## The data:

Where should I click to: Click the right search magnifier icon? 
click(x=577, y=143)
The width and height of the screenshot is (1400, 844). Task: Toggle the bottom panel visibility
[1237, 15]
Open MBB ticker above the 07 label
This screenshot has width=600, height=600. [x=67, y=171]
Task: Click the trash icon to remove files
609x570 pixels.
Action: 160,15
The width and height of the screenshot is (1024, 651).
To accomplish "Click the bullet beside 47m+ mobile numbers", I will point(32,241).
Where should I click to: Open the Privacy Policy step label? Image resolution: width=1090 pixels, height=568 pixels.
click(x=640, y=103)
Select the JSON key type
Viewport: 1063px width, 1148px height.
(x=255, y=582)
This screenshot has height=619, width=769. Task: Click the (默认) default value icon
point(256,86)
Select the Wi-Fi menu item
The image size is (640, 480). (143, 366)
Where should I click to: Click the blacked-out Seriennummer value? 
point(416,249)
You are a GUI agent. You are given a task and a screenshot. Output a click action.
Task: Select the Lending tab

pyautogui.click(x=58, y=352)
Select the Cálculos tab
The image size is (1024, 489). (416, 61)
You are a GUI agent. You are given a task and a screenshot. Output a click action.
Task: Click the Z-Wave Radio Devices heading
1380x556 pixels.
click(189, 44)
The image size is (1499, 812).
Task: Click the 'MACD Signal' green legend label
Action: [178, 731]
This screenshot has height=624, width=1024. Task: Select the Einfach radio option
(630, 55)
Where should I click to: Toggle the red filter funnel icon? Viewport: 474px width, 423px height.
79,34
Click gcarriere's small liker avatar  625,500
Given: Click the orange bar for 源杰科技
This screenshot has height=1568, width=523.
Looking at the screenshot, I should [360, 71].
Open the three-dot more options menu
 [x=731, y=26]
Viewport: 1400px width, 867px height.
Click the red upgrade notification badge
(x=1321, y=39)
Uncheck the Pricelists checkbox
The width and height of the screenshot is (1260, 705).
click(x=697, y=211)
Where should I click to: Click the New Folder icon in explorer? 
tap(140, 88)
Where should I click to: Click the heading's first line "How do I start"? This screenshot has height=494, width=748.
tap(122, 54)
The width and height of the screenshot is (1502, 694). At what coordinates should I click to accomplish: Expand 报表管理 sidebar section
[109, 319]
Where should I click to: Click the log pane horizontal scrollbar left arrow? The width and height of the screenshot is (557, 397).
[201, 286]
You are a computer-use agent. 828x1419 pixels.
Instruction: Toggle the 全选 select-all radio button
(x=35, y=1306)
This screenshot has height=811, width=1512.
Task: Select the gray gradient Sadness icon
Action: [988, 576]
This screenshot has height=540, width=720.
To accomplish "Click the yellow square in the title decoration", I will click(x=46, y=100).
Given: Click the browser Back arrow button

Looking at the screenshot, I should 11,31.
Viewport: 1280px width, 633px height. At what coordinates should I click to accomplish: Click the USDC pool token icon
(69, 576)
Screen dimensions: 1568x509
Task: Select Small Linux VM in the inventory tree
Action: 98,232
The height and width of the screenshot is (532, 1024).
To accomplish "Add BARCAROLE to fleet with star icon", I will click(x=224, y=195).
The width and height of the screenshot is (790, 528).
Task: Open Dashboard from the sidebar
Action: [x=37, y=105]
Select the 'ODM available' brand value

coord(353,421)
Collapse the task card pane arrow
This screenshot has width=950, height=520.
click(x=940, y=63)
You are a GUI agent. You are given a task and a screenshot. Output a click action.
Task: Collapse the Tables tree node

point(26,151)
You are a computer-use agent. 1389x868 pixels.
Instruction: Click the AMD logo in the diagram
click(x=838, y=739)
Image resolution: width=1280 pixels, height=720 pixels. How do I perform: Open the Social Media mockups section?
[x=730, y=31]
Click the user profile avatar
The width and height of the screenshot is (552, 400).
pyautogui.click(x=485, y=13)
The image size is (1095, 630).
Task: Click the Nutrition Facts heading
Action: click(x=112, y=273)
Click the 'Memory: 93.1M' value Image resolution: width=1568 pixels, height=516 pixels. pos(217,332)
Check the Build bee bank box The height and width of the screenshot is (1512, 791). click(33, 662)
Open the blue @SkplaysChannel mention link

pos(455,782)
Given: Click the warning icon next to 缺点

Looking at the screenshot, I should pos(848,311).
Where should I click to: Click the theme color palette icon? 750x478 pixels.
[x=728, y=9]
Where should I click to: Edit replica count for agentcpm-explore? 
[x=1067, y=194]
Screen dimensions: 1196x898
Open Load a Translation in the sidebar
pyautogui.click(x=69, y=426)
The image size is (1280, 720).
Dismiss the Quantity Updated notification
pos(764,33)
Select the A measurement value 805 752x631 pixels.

## Assignment:
Every record must be transcribed exactly as written.

## Written solution:
Where should I click to: Click the right search magnifier icon? 
click(x=577, y=143)
The width and height of the screenshot is (1400, 844). Task: Toggle the bottom panel visibility
[1237, 15]
Open MBB ticker above the 07 label
This screenshot has width=600, height=600. [x=67, y=171]
Task: Click the trash icon to remove files
609x570 pixels.
Action: 160,15
The width and height of the screenshot is (1024, 651).
To accomplish "Click the bullet beside 47m+ mobile numbers", I will point(32,241).
Where should I click to: Open the Privacy Policy step label? Image resolution: width=1090 pixels, height=568 pixels.
click(x=640, y=103)
Select the JSON key type
Viewport: 1063px width, 1148px height.
(x=255, y=582)
This screenshot has height=619, width=769. Task: Click the (默认) default value icon
point(256,86)
Select the Wi-Fi menu item
The image size is (640, 480). (143, 366)
Where should I click to: Click the blacked-out Seriennummer value? 
point(416,249)
You are a GUI agent. You are given a task and a screenshot. Output a click action.
Task: Select the Lending tab

pyautogui.click(x=58, y=352)
Select the Cálculos tab
The image size is (1024, 489). (416, 61)
You are a GUI agent. You are given a task and a screenshot. Output a click action.
Task: Click the Z-Wave Radio Devices heading
1380x556 pixels.
click(189, 44)
The image size is (1499, 812).
Task: Click the 'MACD Signal' green legend label
Action: [178, 731]
This screenshot has height=624, width=1024. Task: Select the Einfach radio option
(630, 55)
Where should I click to: Toggle the red filter funnel icon? Viewport: 474px width, 423px height.
79,34
Click gcarriere's small liker avatar  625,500
Given: Click the orange bar for 源杰科技
This screenshot has height=1568, width=523.
Looking at the screenshot, I should [360, 71].
Open the three-dot more options menu
 [x=731, y=26]
Viewport: 1400px width, 867px height.
Click the red upgrade notification badge
(x=1321, y=39)
Uncheck the Pricelists checkbox
The width and height of the screenshot is (1260, 705).
click(x=697, y=211)
Where should I click to: Click the New Folder icon in explorer? 
tap(140, 88)
Where should I click to: Click the heading's first line "How do I start"? This screenshot has height=494, width=748.
tap(122, 54)
The width and height of the screenshot is (1502, 694). At what coordinates should I click to accomplish: Expand 报表管理 sidebar section
[109, 319]
Where should I click to: Click the log pane horizontal scrollbar left arrow? The width and height of the screenshot is (557, 397).
[201, 286]
You are a computer-use agent. 828x1419 pixels.
Instruction: Toggle the 全选 select-all radio button
(x=35, y=1306)
This screenshot has height=811, width=1512.
Task: Select the gray gradient Sadness icon
Action: [988, 576]
This screenshot has height=540, width=720.
To accomplish "Click the yellow square in the title decoration", I will click(x=46, y=100).
Given: Click the browser Back arrow button

Looking at the screenshot, I should 11,31.
Viewport: 1280px width, 633px height. At what coordinates should I click to accomplish: Click the USDC pool token icon
(69, 576)
Screen dimensions: 1568x509
Task: Select Small Linux VM in the inventory tree
Action: 98,232
The height and width of the screenshot is (532, 1024).
To accomplish "Add BARCAROLE to fleet with star icon", I will click(x=224, y=195).
The width and height of the screenshot is (790, 528).
Task: Open Dashboard from the sidebar
Action: [x=37, y=105]
Select the 'ODM available' brand value

coord(353,421)
Collapse the task card pane arrow
This screenshot has width=950, height=520.
click(x=940, y=63)
You are a GUI agent. You are given a task and a screenshot. Output a click action.
Task: Collapse the Tables tree node

point(26,151)
You are a computer-use agent. 1389x868 pixels.
Instruction: Click the AMD logo in the diagram
click(x=838, y=739)
Image resolution: width=1280 pixels, height=720 pixels. How do I perform: Open the Social Media mockups section?
[x=730, y=31]
Click the user profile avatar
The width and height of the screenshot is (552, 400).
pyautogui.click(x=485, y=13)
The image size is (1095, 630).
Task: Click the Nutrition Facts heading
Action: click(x=112, y=273)
Click the 'Memory: 93.1M' value Image resolution: width=1568 pixels, height=516 pixels. pos(217,332)
Check the Build bee bank box The height and width of the screenshot is (1512, 791). click(33, 662)
Open the blue @SkplaysChannel mention link

pos(455,782)
Given: Click the warning icon next to 缺点

Looking at the screenshot, I should pos(848,311).
Where should I click to: Click the theme color palette icon? 750x478 pixels.
[x=728, y=9]
Where should I click to: Edit replica count for agentcpm-explore? 
[x=1067, y=194]
Screen dimensions: 1196x898
Open Load a Translation in the sidebar
pyautogui.click(x=69, y=426)
The image size is (1280, 720).
Dismiss the Quantity Updated notification
pos(764,33)
Select the A measurement value 805 752x631 pixels.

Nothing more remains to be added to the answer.